Once all the models parameters, and accuracy measures a specified, we can now train the model.

In [None]:
outdir = 'content_based_model_trained'
shutil.rmtree(outdir, ignore_errors = True) # start from the beginning each time
#tf.summary.FileWriterCache.clear() # ensure cache is clear
estimator = tf.estimator.Estimator(
    model_fn=model_fn,
    model_dir = outdir,
    params={
     'feature_columns': feature_columns,
      'hidden_units': [200, 100, 50],
      'n_classes': len(policy_list)
    })

train_spec = tf.estimator.TrainSpec(
    input_fn = read_dataset("training_set.csv", tf.estimator.ModeKeys.TRAIN),
    max_steps = 2000)

eval_spec = tf.estimator.EvalSpec(
    input_fn = read_dataset("test_set.csv", tf.estimator.ModeKeys.EVAL),
    steps = None,
    start_delay_secs = 30,
    throttle_secs = 60)

tf.estimator.train_and_evaluate(estimator, train_spec, eval_spec)

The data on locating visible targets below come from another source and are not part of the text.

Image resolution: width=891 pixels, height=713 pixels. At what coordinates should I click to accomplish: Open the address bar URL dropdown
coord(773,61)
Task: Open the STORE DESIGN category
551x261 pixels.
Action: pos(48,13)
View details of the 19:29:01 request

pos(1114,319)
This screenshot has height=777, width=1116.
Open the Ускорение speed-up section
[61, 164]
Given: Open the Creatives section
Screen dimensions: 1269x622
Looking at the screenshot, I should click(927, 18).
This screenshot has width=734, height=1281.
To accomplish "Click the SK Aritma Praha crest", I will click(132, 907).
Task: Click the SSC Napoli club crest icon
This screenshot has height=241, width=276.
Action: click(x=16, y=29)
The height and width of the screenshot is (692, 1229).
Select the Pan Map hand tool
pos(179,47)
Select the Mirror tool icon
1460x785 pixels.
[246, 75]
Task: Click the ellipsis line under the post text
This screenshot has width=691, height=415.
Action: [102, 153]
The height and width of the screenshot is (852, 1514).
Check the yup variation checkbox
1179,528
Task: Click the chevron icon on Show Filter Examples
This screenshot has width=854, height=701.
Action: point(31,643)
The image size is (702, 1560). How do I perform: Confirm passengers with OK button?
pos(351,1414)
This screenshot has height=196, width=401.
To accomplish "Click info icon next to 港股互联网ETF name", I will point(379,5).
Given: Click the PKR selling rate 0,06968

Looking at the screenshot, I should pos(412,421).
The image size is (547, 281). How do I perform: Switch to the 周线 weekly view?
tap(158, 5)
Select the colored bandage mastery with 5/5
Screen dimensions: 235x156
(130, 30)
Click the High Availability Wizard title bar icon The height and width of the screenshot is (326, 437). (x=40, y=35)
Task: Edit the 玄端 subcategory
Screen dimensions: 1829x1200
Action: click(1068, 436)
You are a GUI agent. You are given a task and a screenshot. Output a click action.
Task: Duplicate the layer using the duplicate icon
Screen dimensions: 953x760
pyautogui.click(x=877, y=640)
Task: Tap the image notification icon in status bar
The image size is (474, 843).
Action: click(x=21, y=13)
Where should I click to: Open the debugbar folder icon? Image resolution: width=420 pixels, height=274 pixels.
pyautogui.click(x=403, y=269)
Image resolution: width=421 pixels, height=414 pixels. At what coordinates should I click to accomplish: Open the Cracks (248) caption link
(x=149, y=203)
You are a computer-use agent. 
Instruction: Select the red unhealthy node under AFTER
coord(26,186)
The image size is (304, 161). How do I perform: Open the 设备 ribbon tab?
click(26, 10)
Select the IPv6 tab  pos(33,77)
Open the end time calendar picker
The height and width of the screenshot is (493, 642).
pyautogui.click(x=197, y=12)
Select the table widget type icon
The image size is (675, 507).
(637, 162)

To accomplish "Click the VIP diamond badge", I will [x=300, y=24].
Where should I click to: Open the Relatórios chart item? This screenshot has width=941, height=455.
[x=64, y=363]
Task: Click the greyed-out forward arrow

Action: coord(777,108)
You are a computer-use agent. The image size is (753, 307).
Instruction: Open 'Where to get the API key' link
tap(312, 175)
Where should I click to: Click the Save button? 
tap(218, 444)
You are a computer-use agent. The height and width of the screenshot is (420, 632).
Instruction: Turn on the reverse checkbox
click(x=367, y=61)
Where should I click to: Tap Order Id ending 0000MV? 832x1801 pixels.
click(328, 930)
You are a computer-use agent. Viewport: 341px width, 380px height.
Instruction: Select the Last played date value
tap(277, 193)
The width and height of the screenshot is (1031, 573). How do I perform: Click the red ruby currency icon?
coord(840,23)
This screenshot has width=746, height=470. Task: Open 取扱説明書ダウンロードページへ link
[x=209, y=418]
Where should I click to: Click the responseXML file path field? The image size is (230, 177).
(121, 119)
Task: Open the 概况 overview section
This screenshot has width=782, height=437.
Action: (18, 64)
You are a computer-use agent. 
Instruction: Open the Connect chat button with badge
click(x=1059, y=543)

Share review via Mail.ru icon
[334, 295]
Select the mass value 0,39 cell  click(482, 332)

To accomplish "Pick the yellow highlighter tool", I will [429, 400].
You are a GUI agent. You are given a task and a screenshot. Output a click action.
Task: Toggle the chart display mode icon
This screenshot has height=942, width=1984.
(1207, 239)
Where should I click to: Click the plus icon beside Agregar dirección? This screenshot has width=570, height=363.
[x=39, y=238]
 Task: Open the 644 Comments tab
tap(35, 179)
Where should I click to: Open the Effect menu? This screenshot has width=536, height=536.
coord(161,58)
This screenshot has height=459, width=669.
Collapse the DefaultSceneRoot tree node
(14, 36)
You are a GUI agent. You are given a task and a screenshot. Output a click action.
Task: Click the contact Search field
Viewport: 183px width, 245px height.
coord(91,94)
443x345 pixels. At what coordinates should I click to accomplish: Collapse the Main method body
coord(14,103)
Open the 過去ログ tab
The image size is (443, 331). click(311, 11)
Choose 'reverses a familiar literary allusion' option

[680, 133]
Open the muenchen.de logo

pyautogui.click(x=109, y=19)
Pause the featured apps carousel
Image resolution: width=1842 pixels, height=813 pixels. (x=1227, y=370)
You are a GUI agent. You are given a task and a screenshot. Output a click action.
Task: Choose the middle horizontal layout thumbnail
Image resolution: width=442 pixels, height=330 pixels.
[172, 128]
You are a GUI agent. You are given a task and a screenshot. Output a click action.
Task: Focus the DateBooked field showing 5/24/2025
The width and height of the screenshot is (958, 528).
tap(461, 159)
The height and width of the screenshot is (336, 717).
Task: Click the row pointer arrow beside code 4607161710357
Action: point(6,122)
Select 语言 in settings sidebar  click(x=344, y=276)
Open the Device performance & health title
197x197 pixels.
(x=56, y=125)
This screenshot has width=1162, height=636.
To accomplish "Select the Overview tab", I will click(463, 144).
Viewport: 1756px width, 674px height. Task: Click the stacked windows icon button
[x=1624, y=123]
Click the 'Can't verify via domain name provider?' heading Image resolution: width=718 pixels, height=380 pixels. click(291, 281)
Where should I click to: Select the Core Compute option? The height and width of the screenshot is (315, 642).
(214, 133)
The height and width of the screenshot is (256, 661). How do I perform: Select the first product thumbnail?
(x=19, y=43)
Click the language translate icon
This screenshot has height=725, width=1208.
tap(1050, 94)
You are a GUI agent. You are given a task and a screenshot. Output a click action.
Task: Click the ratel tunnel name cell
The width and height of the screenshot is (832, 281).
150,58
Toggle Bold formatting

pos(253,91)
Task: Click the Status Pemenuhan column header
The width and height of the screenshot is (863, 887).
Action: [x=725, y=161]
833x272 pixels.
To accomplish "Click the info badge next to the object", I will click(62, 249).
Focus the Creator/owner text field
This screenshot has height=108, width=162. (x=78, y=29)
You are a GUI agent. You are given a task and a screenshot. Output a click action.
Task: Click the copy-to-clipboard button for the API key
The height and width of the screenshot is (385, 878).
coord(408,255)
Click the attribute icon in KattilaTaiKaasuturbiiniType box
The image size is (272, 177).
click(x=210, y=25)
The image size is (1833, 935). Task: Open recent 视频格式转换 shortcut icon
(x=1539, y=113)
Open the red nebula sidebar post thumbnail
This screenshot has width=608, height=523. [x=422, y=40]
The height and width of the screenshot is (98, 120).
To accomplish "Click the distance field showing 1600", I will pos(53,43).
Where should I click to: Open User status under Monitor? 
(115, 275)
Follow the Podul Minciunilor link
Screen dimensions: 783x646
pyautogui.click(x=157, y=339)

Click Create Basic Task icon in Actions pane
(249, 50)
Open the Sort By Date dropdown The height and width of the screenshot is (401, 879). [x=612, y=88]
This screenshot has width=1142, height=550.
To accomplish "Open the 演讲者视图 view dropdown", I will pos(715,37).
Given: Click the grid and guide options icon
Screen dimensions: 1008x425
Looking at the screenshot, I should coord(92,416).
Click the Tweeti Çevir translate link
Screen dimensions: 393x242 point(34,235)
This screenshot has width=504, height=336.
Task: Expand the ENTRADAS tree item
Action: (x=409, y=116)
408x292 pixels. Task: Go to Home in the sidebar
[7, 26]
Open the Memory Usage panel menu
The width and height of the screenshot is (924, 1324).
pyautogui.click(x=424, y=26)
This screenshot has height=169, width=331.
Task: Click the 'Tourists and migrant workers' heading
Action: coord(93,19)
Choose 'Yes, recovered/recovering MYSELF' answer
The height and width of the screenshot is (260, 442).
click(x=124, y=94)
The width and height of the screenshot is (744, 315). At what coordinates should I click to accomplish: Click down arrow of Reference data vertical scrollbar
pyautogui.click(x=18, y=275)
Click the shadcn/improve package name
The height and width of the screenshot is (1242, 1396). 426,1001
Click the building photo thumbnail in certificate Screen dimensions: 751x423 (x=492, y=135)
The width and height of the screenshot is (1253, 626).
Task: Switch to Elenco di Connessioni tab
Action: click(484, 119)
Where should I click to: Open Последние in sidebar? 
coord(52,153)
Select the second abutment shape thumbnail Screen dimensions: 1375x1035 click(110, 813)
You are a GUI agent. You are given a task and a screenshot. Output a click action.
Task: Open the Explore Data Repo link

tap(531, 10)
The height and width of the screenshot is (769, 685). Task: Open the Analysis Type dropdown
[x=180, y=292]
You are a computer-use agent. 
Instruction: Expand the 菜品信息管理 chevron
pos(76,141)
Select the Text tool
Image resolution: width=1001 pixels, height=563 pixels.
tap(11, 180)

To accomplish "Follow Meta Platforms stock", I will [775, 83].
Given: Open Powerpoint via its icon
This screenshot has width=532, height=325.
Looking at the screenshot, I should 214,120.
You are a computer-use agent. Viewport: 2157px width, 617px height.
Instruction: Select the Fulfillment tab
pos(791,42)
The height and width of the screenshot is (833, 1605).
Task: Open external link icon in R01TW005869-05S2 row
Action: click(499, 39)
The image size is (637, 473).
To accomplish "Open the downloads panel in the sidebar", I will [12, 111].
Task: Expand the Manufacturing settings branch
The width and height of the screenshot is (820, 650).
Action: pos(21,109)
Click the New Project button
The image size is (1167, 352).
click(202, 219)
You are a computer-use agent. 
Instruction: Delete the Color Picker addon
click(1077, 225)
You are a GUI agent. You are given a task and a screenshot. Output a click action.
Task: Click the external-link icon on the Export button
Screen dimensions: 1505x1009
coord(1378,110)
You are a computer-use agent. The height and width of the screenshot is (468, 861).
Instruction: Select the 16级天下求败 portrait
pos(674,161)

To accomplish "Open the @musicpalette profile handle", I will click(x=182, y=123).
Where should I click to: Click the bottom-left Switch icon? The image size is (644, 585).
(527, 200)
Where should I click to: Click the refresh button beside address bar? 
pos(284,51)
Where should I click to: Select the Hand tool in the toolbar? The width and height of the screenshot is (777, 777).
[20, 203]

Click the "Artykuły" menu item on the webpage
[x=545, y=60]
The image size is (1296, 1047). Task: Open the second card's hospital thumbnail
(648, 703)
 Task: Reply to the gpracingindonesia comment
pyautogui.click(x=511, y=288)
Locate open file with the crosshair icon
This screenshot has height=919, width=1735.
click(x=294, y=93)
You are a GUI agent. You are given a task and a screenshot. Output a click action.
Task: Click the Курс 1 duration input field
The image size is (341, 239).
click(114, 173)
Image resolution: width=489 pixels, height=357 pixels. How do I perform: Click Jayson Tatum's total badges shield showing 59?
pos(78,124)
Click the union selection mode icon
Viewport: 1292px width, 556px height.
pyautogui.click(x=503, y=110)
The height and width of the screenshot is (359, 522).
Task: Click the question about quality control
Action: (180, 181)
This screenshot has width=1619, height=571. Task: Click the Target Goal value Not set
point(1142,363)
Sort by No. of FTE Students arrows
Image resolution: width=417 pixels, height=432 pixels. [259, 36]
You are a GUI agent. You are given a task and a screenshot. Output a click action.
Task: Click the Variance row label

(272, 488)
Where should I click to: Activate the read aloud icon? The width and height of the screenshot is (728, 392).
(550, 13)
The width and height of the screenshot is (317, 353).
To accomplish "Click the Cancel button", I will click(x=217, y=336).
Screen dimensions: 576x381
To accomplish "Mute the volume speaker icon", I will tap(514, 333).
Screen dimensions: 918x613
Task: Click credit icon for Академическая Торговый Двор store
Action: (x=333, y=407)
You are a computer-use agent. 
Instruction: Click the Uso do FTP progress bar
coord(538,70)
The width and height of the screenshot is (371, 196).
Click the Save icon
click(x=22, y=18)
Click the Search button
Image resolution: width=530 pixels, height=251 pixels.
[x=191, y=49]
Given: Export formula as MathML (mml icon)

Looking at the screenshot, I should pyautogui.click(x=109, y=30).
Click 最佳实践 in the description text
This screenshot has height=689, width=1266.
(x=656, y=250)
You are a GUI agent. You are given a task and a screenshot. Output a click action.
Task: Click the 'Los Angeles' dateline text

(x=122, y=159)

### Test out predictions with trained models

We now test the model using a few predictions from the training dataset.

In [None]:
%%bash
head -5 training_set.csv > first_5.csv
head first_5.csv
awk -F "\"*,\"*" '{print $2}' first_5.csv > first_5_customers

Once again, we need to pass this through the input function to make predictions

In [None]:
output = list(estimator.predict(input_fn=read_dataset("first_5.csv", tf.estimator.ModeKeys.PREDICT)))
output